- _Task details_
Pick out every line in the records below that contains the string "Trailer", treating case as significant.

- _Entries_
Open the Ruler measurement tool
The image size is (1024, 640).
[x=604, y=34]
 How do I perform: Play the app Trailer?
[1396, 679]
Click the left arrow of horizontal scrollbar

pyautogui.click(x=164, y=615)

- _Response below_
 How do I perform: Play the app Trailer?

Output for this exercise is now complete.